● **Problem**: Beginning at the line that contains "Screen dimensions: 655x366", reproduce the entries below exactly, ending with the line that contains "Open the Columns dropdown". Omit each picture.

● **Data excerpts**:

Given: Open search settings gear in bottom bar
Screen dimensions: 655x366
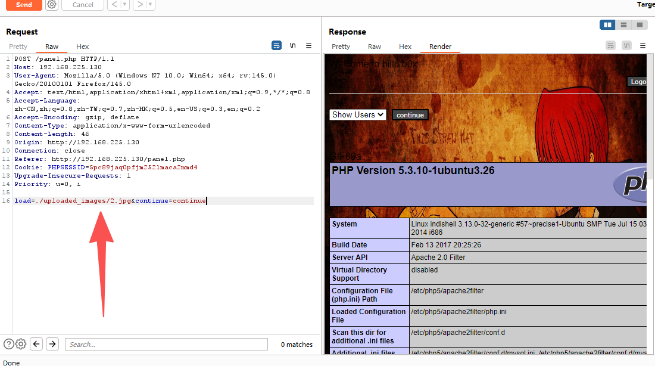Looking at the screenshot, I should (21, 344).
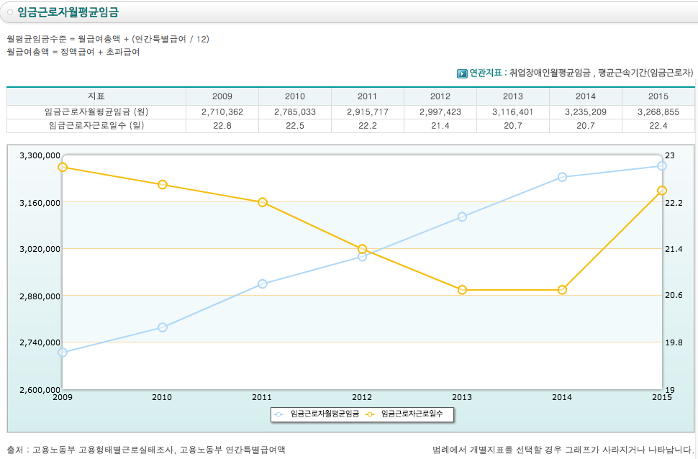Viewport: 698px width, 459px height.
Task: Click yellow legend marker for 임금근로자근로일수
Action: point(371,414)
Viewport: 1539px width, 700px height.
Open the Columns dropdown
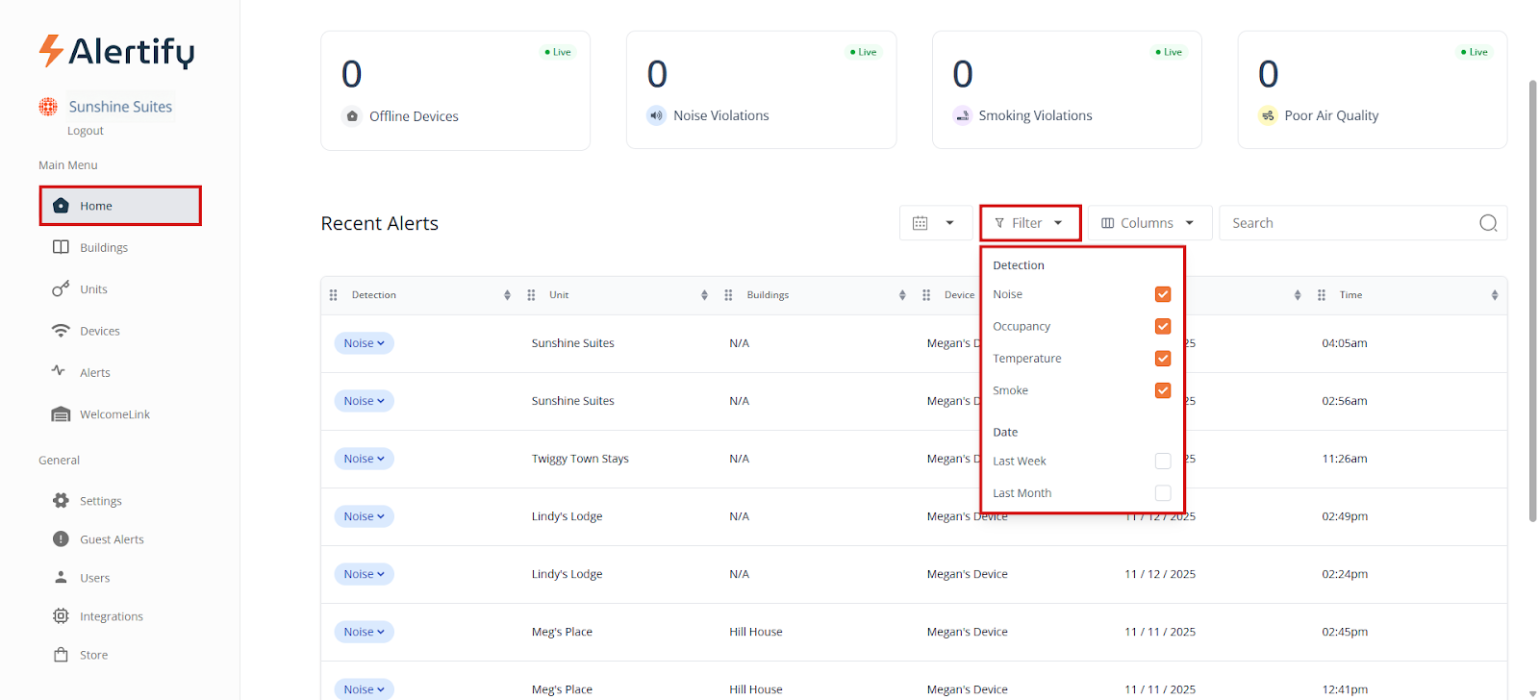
---
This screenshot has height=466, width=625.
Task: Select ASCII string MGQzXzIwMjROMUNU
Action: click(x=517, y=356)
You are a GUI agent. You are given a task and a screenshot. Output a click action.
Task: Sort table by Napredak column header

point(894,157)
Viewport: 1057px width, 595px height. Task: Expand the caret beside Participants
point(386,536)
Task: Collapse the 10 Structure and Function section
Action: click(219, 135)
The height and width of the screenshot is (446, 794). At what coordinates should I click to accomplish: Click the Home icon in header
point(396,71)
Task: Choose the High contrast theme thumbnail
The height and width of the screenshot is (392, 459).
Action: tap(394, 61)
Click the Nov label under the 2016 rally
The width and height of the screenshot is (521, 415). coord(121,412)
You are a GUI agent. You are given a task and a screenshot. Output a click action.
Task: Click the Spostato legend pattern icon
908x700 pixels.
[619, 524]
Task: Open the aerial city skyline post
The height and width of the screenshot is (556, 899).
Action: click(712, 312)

● **Response area**:
Screen dimensions: 655x366
Looking at the screenshot, I should (21, 344).
Viewport: 698px width, 459px height.
Task: Click yellow legend marker for 임금근로자근로일수
Action: point(371,414)
Viewport: 1539px width, 700px height.
Open the Columns dropdown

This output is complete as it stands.